━━━━━ Given information ━━━━━
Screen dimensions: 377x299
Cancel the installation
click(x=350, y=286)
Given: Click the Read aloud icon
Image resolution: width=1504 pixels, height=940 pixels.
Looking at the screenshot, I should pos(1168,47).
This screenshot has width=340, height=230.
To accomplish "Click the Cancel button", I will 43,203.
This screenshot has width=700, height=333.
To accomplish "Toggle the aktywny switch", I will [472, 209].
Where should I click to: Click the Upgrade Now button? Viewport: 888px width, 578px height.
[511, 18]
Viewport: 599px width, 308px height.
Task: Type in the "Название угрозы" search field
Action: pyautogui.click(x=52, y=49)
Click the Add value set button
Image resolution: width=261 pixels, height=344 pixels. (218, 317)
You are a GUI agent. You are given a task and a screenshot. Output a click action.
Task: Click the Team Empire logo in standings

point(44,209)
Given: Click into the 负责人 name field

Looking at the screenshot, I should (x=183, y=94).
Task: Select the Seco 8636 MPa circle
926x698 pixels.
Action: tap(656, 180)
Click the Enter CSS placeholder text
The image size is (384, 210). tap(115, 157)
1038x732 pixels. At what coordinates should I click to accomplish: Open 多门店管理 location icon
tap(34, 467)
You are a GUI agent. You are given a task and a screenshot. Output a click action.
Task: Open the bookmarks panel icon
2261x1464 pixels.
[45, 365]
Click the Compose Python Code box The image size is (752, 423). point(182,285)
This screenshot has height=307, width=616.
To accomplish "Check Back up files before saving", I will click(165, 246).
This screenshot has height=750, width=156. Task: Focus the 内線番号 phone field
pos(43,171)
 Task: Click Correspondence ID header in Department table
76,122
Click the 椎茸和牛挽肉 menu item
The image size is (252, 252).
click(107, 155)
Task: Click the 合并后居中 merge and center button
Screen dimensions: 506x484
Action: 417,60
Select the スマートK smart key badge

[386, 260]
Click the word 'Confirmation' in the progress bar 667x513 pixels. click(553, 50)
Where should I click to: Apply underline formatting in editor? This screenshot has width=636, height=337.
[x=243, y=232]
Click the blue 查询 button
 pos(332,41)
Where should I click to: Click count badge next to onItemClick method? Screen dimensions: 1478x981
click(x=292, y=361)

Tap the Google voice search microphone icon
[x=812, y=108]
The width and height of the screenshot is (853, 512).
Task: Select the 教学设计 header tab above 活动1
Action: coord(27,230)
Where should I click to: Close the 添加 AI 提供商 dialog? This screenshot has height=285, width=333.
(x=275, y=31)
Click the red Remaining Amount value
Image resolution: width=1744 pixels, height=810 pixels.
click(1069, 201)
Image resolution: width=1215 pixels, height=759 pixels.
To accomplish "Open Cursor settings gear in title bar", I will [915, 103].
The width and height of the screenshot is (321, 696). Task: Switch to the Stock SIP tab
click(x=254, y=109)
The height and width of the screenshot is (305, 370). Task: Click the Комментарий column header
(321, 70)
━━━━━
Problem requirements - Copy these lines verbatim, from the first to the last.

Solution below -
Screen dimensions: 377x299
Cancel the installation
click(x=350, y=286)
Given: Click the Read aloud icon
Image resolution: width=1504 pixels, height=940 pixels.
Looking at the screenshot, I should pos(1168,47).
This screenshot has width=340, height=230.
To accomplish "Click the Cancel button", I will 43,203.
This screenshot has width=700, height=333.
To accomplish "Toggle the aktywny switch", I will [472, 209].
Where should I click to: Click the Upgrade Now button? Viewport: 888px width, 578px height.
[511, 18]
Viewport: 599px width, 308px height.
Task: Type in the "Название угрозы" search field
Action: pyautogui.click(x=52, y=49)
Click the Add value set button
Image resolution: width=261 pixels, height=344 pixels. (218, 317)
You are a GUI agent. You are given a task and a screenshot. Output a click action.
Task: Click the Team Empire logo in standings

point(44,209)
Given: Click into the 负责人 name field

Looking at the screenshot, I should (x=183, y=94).
Task: Select the Seco 8636 MPa circle
926x698 pixels.
Action: tap(656, 180)
Click the Enter CSS placeholder text
The image size is (384, 210). tap(115, 157)
1038x732 pixels. At what coordinates should I click to accomplish: Open 多门店管理 location icon
tap(34, 467)
You are a GUI agent. You are given a task and a screenshot. Output a click action.
Task: Open the bookmarks panel icon
2261x1464 pixels.
[45, 365]
Click the Compose Python Code box The image size is (752, 423). point(182,285)
This screenshot has height=307, width=616.
To accomplish "Check Back up files before saving", I will click(165, 246).
This screenshot has height=750, width=156. Task: Focus the 内線番号 phone field
pos(43,171)
 Task: Click Correspondence ID header in Department table
76,122
Click the 椎茸和牛挽肉 menu item
The image size is (252, 252).
click(107, 155)
Task: Click the 合并后居中 merge and center button
Screen dimensions: 506x484
Action: 417,60
Select the スマートK smart key badge

[386, 260]
Click the word 'Confirmation' in the progress bar 667x513 pixels. click(553, 50)
Where should I click to: Apply underline formatting in editor? This screenshot has width=636, height=337.
[x=243, y=232]
Click the blue 查询 button
 pos(332,41)
Where should I click to: Click count badge next to onItemClick method? Screen dimensions: 1478x981
click(x=292, y=361)

Tap the Google voice search microphone icon
[x=812, y=108]
The width and height of the screenshot is (853, 512).
Task: Select the 教学设计 header tab above 活动1
Action: coord(27,230)
Where should I click to: Close the 添加 AI 提供商 dialog? This screenshot has height=285, width=333.
(x=275, y=31)
Click the red Remaining Amount value
Image resolution: width=1744 pixels, height=810 pixels.
click(1069, 201)
Image resolution: width=1215 pixels, height=759 pixels.
To accomplish "Open Cursor settings gear in title bar", I will [915, 103].
The width and height of the screenshot is (321, 696). Task: Switch to the Stock SIP tab
click(x=254, y=109)
The height and width of the screenshot is (305, 370). Task: Click the Комментарий column header
(321, 70)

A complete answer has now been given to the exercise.